§ GIVEN PROBLEM A: List every stock market index named in the chapter on Japan's bubble and bust.
§ GIVEN PROBLEM B:
Answer from the chapter on Japan's bubble and bust:
(i) When did the Japanese bubble peak?
(ii) What has the Japanese government used since 1990 to fight price deflation?
(iii) How much value did both stock markets lose eighteen months after their peaks?
§ GIVEN PROBLEM C: Pick up the chapter on Japan's bubble and bust where it stops and keep writing.

§ PASSAGE:

================================

The Skyscraper Curse: And How Austrian Economists Predicted Every Major Economic Crisis of the Last Century

Chapter 16: Bubble-Bust in Japan

Preface

During the 1980s Japan was feared as an economic and technological powerhouse. Most observers attributed their stock market bubble and high growth rates to easy monetary policy, management style, and government managed technological development. Since 1990, the Japanese government has been fighting price deflation with monetary inflation and trying to increase growth by government deficit spending. By all accounts it has not worked. Their economy remains mired in low growth, they have by far the highest ratio of government debt to GDP in the world, and they face a dramatic demographic crisis as their population continues to age. This chapter is the lesson of what NOT to do and who not to listen to for advice.

Business cycles and bubbles differ from one another, but the technical similarities between the Japanese and US bubbles are striking. The Japanese bubble began in the early 1970s, the US bubble started in the early 1980s. Both stock markets grew rapidly for thirteen years and then went parabolic to form bubbles, which peaked in Japan at the end of 1989 and in the United States during early 2000. Both stock markets lost about a third of their value eighteen months after their peaks. The Nikkei Stock Index has since lost as much as three-quarters of its peak value, while the Dow Jones Industrial Average has been down 40 percent and the NASDAQ Composite down by 75 percent of its peak value. The real estate bubble continued in Japan for some time after the stock market began its meltdown, and likewise, real estate — particularly housing — experienced (two) bubbles since the initial breakdown of the US stock market in 2000.

================================

§ PROVIDED INFORMATION:
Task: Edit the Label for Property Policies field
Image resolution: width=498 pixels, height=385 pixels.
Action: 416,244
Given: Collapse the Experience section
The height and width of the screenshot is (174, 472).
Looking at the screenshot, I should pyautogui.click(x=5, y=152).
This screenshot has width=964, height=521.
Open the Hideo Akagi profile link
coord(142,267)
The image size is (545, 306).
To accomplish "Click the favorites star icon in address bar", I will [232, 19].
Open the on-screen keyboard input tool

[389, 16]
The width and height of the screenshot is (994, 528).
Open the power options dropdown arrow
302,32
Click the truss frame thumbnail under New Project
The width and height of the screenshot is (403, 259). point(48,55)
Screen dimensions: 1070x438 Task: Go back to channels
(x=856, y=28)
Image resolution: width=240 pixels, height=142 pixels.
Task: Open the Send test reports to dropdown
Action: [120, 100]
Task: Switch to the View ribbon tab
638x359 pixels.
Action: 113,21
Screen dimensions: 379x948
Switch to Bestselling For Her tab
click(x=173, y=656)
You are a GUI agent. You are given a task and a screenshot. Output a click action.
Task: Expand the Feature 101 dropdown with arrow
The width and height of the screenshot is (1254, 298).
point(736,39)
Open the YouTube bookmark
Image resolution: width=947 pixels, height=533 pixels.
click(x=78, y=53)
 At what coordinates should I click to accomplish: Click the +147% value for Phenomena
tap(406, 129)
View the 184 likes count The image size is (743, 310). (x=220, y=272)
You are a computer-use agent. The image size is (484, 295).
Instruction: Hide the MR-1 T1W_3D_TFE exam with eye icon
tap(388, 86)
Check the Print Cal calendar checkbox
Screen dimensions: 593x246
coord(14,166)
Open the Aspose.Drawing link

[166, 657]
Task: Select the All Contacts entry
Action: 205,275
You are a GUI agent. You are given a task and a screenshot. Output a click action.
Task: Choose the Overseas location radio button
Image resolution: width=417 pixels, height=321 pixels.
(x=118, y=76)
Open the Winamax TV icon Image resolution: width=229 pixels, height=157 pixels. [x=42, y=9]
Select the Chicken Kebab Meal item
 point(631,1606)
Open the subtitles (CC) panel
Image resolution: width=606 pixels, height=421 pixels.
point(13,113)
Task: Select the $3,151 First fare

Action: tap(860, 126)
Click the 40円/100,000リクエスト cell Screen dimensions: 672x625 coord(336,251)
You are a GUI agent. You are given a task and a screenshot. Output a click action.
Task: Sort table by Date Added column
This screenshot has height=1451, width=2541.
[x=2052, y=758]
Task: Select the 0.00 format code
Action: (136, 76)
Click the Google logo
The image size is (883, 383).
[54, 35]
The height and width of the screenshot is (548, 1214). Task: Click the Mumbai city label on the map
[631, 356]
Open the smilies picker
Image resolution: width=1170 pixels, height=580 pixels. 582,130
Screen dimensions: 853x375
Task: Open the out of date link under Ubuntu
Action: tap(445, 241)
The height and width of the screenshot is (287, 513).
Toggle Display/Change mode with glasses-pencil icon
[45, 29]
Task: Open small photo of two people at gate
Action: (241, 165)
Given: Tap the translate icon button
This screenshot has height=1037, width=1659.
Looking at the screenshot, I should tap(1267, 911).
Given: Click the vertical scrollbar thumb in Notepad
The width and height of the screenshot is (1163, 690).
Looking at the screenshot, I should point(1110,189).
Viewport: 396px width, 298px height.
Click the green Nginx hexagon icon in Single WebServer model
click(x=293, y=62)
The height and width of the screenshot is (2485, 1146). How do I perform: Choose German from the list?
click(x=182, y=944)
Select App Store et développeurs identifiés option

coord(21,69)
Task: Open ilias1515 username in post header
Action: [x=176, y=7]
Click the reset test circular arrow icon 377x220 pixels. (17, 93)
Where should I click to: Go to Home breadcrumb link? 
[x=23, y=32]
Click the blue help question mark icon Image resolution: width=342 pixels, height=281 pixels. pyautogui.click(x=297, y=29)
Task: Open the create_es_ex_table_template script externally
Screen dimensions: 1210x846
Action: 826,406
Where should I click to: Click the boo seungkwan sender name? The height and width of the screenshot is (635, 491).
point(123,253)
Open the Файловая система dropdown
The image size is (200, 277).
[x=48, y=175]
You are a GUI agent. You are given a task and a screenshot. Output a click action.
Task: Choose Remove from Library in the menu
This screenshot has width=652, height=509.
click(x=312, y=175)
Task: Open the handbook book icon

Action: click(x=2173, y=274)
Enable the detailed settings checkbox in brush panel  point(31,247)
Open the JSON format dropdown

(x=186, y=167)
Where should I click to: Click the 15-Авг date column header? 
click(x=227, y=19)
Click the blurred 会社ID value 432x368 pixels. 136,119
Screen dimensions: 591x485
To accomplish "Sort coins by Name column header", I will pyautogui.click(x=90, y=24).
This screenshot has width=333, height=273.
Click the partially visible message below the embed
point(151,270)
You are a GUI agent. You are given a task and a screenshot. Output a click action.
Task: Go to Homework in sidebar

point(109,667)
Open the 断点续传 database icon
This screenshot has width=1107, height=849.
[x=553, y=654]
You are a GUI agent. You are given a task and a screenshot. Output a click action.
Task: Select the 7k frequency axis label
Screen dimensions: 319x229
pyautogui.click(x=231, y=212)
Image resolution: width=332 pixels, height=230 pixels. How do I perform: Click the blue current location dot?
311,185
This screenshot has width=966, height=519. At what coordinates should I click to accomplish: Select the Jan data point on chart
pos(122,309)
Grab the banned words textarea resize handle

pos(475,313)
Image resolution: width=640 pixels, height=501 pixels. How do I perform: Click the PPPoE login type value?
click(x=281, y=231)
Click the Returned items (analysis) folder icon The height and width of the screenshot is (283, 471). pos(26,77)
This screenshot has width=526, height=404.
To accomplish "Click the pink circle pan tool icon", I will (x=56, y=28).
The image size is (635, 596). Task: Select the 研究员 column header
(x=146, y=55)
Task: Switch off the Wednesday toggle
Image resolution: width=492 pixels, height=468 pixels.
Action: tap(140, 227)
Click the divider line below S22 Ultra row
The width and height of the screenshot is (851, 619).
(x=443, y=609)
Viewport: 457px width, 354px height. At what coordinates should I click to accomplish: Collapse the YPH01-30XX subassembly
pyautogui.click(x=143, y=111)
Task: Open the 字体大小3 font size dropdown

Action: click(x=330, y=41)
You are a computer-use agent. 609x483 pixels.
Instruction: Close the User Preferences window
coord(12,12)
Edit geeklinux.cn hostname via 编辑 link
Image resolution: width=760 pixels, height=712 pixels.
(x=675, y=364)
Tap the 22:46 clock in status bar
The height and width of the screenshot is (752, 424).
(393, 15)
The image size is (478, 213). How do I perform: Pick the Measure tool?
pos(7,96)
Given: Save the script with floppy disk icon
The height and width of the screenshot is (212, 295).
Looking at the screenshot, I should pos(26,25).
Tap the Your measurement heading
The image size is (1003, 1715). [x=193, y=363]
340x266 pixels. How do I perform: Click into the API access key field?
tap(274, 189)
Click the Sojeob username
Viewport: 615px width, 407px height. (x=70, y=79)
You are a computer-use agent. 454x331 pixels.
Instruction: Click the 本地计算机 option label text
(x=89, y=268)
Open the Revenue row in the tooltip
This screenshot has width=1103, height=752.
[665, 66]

================================

§ EXERCISE OUTPUT A: Nikkei Stock Index, Dow Jones Industrial Average, NASDAQ Composite

§ EXERCISE OUTPUT B:
(i) At the end of 1989
(ii) Monetary inflation
(iii) About a third

§ EXERCISE OUTPUT C:
The surprising thing is that in the United States the lessons of the Japanese bubble seem to have almost gone unnoticed. Japan experienced fourteen years (now more than twenty-five years) of economic stagnation since its bubble popped. Most troubling, the United States not only failed to heed the warnings of the Japanese bubble, it has thus far mimicked Japan’s failed attempts to stimulate its economy with extremely low interest rates and large government budget deficits. Both countries have opted for a slow, agonizing “recovery,” rather than a sharp correction of past errors that would quickly reallocate resources and return the economy to sustainable growth. Experts tell us that the Japanese and their economy are very different from the Americans and their economy and that the Japanese bubble and Japan’s policy response to its crash were likewise different, but while there certainly are many important differences between the US and Japanese bubbles, the technical features and new-age thinking are strikingly similar in both bubbles.

For example, there is no doubt that technology and new-era thinking played a major role in the Japanese bubble. During the bubble, Japan took over leadership of high technology in the areas of consumer electronics, the automobile industry, manufacturing, and even robotics, and was perceived as a major threat to dominate all technological development around the globe — just as the United States is today. The threat posed by Japan’s growing technological prowess can be seen in the titles of books published during the bubble era: Japan’s High Technology Industries, edited by Hugh Patrick and Larry Meissner (1986); The Technopolis Strategy: Japan, High Technology, and the Control of the Twenty-First Century, by Sheridan Tatsuno (1986); A High Technology Gap?: Europe, America, and Japan, edited by Andrew J. Pierre (1987); The Science and Technology Resources of Japan: A Comparison with the United States, by Maria Papadakis (1988); Created in Japan: From Imitators to World-Class Innovators, by Sheridan M. Tatsuno (1990); Japan as a Scientific and Technological Superpower, by Justin L. Bloom (1990); Japanese Technology Policy: What’s the Secret? by David W. Cheney and William W. Grimes (1991); and Japan’s Growing Technological Capability: Implications for the U.S. Economy, edited by Thomas S. Arrison et al. (1992).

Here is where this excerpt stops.